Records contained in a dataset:
»»
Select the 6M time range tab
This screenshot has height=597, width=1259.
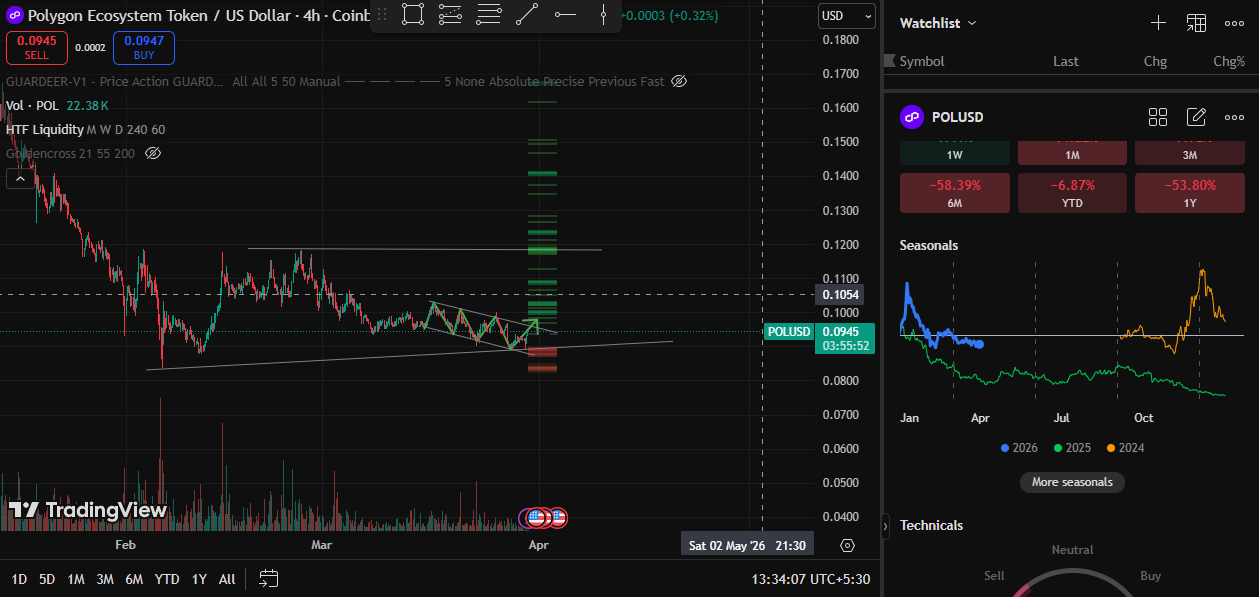pyautogui.click(x=134, y=579)
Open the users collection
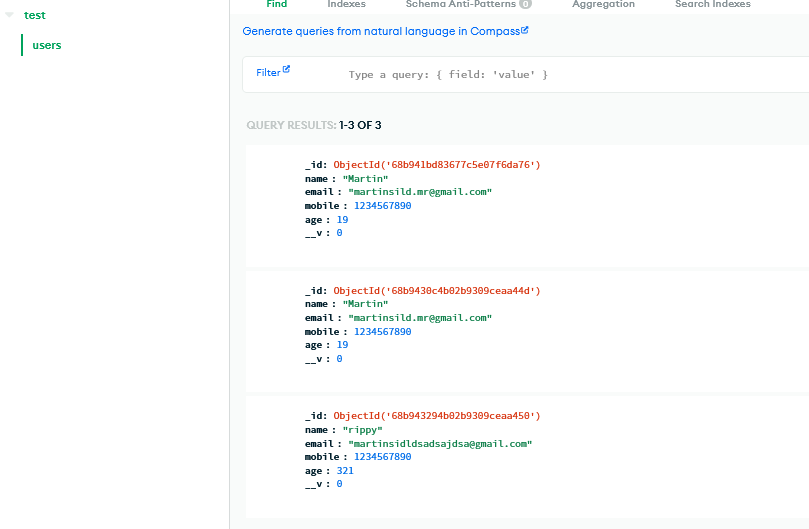 46,45
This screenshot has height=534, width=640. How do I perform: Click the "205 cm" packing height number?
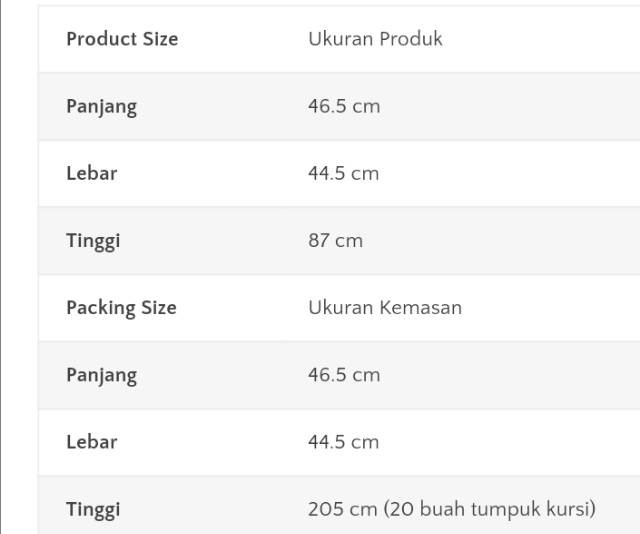(x=342, y=509)
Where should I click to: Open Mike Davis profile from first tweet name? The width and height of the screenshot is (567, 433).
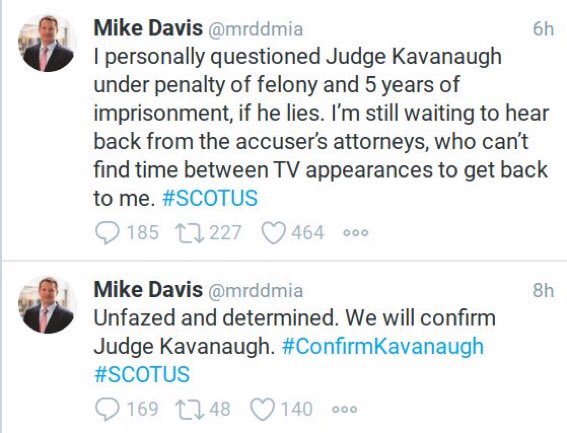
««
_PROBLEM STATEMENT:_ Wherever a picture appears in the data, please drop it and retype the rest exactly.

_WRITTEN SOLUTION:_
Select the 6M time range tab
This screenshot has height=597, width=1259.
pyautogui.click(x=134, y=579)
Open the users collection
 46,45
This screenshot has height=534, width=640. How do I perform: Click the "205 cm" packing height number?
(x=342, y=509)
Where should I click to: Open Mike Davis profile from first tweet name? The width and height of the screenshot is (567, 433).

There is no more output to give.